En somme, la contribution de l’ouvrage de Juliette Rennes est triple. En mobilisant des matériaux iconographiques et textuels pour étudier les réalités sociales et professionnelles des travailleur·ses de rue parisien·nes du début du xxe siècle ainsi que les représentations dont elles font l’objet, cette recherche renouvelle les travaux en histoire urbaine, du travail et du genre. Le regard historique porté ici à l’occupation de l’espace public et à une partie de la population laborieuse féminine rend compte des évolutions et continuités au niveau des rapports de genre et de ce qu’ils font à l’expérience des femmes dans la ville.

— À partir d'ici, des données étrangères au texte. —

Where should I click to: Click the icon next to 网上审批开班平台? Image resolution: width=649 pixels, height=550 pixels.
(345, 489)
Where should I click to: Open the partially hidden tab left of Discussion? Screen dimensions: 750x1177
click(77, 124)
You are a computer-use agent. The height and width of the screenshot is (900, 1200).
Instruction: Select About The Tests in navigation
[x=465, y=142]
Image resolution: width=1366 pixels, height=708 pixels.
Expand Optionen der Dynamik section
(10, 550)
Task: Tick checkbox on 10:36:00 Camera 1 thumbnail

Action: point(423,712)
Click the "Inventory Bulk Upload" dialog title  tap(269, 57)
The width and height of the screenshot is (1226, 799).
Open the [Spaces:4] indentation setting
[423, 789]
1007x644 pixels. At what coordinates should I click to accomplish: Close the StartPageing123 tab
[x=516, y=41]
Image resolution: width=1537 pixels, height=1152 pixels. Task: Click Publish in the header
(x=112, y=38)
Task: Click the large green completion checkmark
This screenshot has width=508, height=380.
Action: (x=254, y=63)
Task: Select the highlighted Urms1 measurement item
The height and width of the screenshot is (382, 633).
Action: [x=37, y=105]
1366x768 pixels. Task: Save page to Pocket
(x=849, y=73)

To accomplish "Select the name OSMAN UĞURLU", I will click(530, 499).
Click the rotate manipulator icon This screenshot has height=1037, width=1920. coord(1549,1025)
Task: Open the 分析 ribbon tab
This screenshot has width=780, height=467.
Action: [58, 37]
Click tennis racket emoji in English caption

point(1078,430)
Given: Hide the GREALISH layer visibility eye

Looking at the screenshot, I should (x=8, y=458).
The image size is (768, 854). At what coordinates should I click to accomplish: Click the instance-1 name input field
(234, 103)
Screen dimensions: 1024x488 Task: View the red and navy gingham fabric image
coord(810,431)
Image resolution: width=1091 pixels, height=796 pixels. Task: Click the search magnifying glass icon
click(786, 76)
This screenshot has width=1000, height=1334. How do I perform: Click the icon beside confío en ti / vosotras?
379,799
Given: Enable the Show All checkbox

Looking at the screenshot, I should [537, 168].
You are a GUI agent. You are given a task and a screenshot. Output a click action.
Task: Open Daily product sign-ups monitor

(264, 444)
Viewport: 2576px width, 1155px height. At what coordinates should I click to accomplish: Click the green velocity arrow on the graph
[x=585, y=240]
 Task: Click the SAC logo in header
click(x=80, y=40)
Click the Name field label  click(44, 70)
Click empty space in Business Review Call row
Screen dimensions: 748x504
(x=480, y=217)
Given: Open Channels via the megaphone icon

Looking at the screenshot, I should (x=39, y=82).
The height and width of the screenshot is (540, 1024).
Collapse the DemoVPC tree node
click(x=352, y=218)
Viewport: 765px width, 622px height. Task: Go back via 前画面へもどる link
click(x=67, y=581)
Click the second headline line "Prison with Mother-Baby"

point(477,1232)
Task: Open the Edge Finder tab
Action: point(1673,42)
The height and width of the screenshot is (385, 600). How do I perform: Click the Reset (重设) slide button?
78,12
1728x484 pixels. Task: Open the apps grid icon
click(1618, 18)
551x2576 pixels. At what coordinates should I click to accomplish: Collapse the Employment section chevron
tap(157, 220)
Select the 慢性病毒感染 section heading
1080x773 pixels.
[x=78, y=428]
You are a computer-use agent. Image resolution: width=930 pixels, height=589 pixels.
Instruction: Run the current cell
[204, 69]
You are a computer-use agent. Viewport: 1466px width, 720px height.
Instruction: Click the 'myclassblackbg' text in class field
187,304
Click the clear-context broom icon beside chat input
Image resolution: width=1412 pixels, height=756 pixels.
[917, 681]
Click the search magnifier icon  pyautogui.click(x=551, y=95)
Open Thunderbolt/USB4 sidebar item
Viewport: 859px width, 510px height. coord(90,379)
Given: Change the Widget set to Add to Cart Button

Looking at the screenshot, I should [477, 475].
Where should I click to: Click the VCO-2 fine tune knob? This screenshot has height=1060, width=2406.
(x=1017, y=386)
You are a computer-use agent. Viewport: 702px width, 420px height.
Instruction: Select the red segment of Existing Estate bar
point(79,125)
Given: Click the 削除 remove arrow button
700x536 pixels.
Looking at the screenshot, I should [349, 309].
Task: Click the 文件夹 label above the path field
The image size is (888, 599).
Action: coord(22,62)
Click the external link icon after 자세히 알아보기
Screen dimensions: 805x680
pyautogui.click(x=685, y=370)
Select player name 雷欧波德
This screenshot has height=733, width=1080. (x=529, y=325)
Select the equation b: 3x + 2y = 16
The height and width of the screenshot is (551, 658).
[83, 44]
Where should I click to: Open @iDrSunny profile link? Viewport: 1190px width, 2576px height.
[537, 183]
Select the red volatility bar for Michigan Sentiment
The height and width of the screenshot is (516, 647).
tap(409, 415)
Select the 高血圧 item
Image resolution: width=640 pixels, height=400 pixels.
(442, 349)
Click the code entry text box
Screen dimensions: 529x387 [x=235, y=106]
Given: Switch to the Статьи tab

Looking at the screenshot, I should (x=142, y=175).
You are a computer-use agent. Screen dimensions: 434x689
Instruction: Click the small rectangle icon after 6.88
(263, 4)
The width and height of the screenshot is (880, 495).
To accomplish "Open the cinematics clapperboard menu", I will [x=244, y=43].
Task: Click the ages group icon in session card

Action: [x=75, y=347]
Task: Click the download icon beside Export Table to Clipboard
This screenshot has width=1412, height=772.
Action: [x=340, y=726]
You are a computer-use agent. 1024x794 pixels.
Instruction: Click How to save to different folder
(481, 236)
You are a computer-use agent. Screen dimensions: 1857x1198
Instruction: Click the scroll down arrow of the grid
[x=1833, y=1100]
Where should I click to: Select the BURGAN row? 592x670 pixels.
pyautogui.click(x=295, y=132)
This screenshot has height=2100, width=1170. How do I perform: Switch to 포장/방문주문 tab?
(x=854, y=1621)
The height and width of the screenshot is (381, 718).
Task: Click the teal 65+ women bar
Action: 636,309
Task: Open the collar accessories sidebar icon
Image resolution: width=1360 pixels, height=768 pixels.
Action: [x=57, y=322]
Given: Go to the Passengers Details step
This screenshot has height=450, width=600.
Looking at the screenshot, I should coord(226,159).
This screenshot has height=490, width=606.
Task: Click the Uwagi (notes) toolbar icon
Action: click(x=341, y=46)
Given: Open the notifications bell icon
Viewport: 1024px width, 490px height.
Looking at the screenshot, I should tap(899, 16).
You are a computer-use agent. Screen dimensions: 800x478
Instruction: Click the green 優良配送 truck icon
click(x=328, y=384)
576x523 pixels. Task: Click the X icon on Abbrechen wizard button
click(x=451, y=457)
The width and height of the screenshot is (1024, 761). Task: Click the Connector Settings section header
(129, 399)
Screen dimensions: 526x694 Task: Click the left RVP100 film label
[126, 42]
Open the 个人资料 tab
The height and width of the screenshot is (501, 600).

Néanmoins, nous pouvons tout de même regretter un certain manque d’éléments concernant la vie privée et notamment familiale des travailleuses de rue. En effet, si Juliette Rennes montre que l’accès des femmes à des métiers traditionnellement masculins pose d’autant plus question que leur activité professionnelle est jugée et représentée comme étant incompatible avec leur rôle de pourvoyeuses informelles de soins au sein de la famille, les pratiques d’articulation des temps sociaux des travailleuses ne sont guère abordées. Dans les faits, comment orchestrent-elles vie familiale et professionnelle ? En quoi les métiers de rue constituent pour les femmes un moyen leur permettant d’apporter des revenus au foyer sans délaisser leurs responsabilités familiales ? Par ailleurs, un autre aspect de l’activité des travailleuses de rue qui reste en suspens concerne la façon dont elles subissent les injonctions à rester au foyer, qui émanent des pouvoirs publics vers la fin du xixe siècle. À l’époque où la pensée hygiéniste et les préoccupations natalistes font de la figure de la « femme de foyer » la clé de voûte de la reproduction de la main-d’œuvre[1], comment négocient-elles dans la sphère familiale leur insertion professionnelle ? De quelle manière l’action du législateur en matière, par exemple, de régulation du travail des femmes[2], influence-t-elle l’organisation de leurs temps travaillés, tant professionnels que familiaux ?

L’étude de ces questions aurait pu approfondir l’analyse du vécu des travailleuses de rue parisiennes du début du xxe siècle. En effet, les obstacles qu’elles rencontrent dans leurs parcours professionnels sont aussi à situer dans un contexte où, par le biais d’instruments variés comme les restrictions vis-à-vis de l’emploi féminin, les politiques familiales, les pouvoirs publics érigent les femmes en pricipales responsables de la prise en charge du travail d’assistance au sein de la sphère domestique et familiale. Ainsi, c’est en vue d’articuler tâches familiales et professionnelles que des activités relevant des « métiers de rue » (charretières, marchandes ambulantes de nourriture) et ayant lieu à proximité du domicile constituent une voie professionnelle privilégiée pour les femmes, notamment les mères[3].Toutefois, cela ne réduit en rien le grand intérêt de cet ouvrage qui contribue à montrer que les femmes ont bel et bien « toujours travaillé » et occupé la voie publique, et ce malgré la volonté des institutions de les confiner dans l’espace privé.

 

  1. Daniel Bertaux (1977), Destins personnels et structure de classe, Vendôme, Puf ; Quynh Delaunay (2003), Société industrielle et travail domestique. L’Électroménager en France (xixe –xxe siècle), Paris, L’Harmattan.
  2. Françoise Battagliola (2008), Histoire du travail des femmes, Paris, La Découverte.
  3. Louise A. Tilly & Joan W. Scott (2002 [1978]), Les Femmes, le Travail et la Famille, traduction M. Lebailly, Paris, Payot.